Et évidemment, l’expression butée d’Emma, si charmante pourtant, n’acceptait aucun compromis, aucune discussion. Elle venait de retourner la situation à son avantage, et je sentais que si je ne disais pas oui tout de suite, elle me le ferait chèrement payer. Mais oui à quoi ?

« Lisa, rentrez chez vous, décidai-je. Nous allons travailler sur votre situation en priorité. Vous aurez une réponse avant la fin du week-end. C’est promis. Mariama, s’il vous plaît, raccompagnez Lisa en voiture. Prenez la mienne, Killian vous donnera la carte d’accès.

— Je serai là demain à 8 heures, promit-elle avant d’aider Lisa à se lever.

— Non, répliqua Emma d’un ton autoritaire que je commençais à reconnaître, raccompagnez Lisa et rentrez chez vous. On se verra lundi. »

Lisa, après nous avoir écoutés, comprenait enfin que la décision de la fin du week-end ne concernait pas son licenciement, mais comment nous pouvions l’éviter. Elle se répandit en remerciements, jusqu’à ce que Mariama, remarquant ma lassitude, l’entraîne dehors. Emma se tourna vers moi. Elle paraissait fatiguée.

« Merci, Monsieur.

— Vous pourriez au moins m’appeler Théo quand vous m’extorquez des faveurs sociales.

— Non, c’est mon travail. Monsieur, on va vraiment travailler là-dessus en priorité ? J’avais toujours pensé que c’était normal, mais lorsque Lisa est venue me voir, j’ai compris que c’était une source de souffrance. »

Emma commençait à montrer un don évident pour m’extorquer des faveurs tout en me faisant croire que j’étais le héros de l’histoire. J’en avais oublié que j’étais là pour lui passer un savon, à l’origine, parce qu’elle s’était mise à dos la majorité des directeurs, et qu’ils réclamaient sa tête.
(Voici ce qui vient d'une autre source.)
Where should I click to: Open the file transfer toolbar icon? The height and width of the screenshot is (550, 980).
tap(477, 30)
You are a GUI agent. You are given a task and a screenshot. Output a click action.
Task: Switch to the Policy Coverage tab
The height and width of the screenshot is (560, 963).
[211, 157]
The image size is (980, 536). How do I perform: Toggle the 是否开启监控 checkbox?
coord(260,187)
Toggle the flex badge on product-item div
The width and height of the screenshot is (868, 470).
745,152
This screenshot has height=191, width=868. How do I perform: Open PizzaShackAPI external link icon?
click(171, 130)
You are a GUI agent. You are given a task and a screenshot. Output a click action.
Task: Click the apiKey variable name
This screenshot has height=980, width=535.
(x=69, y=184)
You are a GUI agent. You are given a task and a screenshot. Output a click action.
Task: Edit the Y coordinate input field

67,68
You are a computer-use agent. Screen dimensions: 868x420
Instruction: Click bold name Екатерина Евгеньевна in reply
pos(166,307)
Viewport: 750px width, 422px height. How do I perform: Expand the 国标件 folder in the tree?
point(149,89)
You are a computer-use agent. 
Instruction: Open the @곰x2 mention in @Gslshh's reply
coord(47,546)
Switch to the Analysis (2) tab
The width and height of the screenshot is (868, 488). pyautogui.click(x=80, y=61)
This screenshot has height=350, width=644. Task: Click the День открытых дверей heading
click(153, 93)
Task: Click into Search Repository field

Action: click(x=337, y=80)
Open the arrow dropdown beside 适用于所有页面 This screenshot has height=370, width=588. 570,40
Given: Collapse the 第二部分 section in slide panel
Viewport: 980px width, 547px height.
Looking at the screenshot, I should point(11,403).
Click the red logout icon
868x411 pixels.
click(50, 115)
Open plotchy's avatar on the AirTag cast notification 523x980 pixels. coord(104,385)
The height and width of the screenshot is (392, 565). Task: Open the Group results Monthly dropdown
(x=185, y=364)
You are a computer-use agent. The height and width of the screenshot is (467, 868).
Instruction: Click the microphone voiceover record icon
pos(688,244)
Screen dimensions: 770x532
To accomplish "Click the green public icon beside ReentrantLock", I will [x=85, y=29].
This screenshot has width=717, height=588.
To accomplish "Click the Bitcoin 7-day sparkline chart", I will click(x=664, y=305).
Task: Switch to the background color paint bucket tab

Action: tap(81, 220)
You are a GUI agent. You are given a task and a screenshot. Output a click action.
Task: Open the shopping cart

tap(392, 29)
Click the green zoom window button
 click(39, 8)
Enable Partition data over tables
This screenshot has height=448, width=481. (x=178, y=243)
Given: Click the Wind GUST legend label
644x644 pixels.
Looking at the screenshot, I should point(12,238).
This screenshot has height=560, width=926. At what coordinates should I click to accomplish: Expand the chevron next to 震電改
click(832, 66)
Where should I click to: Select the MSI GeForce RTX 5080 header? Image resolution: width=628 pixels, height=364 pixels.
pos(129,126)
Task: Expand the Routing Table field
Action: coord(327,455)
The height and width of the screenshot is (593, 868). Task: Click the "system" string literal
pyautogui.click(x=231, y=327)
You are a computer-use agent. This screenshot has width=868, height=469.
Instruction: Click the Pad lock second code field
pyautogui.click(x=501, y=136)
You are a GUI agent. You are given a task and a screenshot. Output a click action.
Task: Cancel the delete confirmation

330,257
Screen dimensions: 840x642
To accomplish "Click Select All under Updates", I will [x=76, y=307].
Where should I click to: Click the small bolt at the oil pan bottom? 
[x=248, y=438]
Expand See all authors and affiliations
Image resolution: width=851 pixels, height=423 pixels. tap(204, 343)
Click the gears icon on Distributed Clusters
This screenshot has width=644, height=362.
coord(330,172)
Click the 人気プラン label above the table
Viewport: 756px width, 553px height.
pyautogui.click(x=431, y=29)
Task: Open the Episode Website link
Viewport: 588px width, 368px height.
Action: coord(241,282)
« Eh bien… oui, je suppose. On ne peut pas garder des gens qui s’absentent plusieurs mois, mais si c’est une source de souffrance et qu’en plus ça ne touche que les femmes, il faut revoir notre façon de penser et de gérer les grossesses. En télétravail, ça vous irait ? »

Nous échangeâmes un regard de connivence. Le télétravail, ce serait chez elle, et je nous voyais déjà, lovés dans son lit-banquette trop petit pour deux, la proximité, le travail, les discussions aidant… Ma main effleurerait ses cheveux, elle lèverait ses grands yeux bruns sur moi, j’écarterais une mèche, elle s’approcherait… Personne ne pourrait m’empêcher de rêver.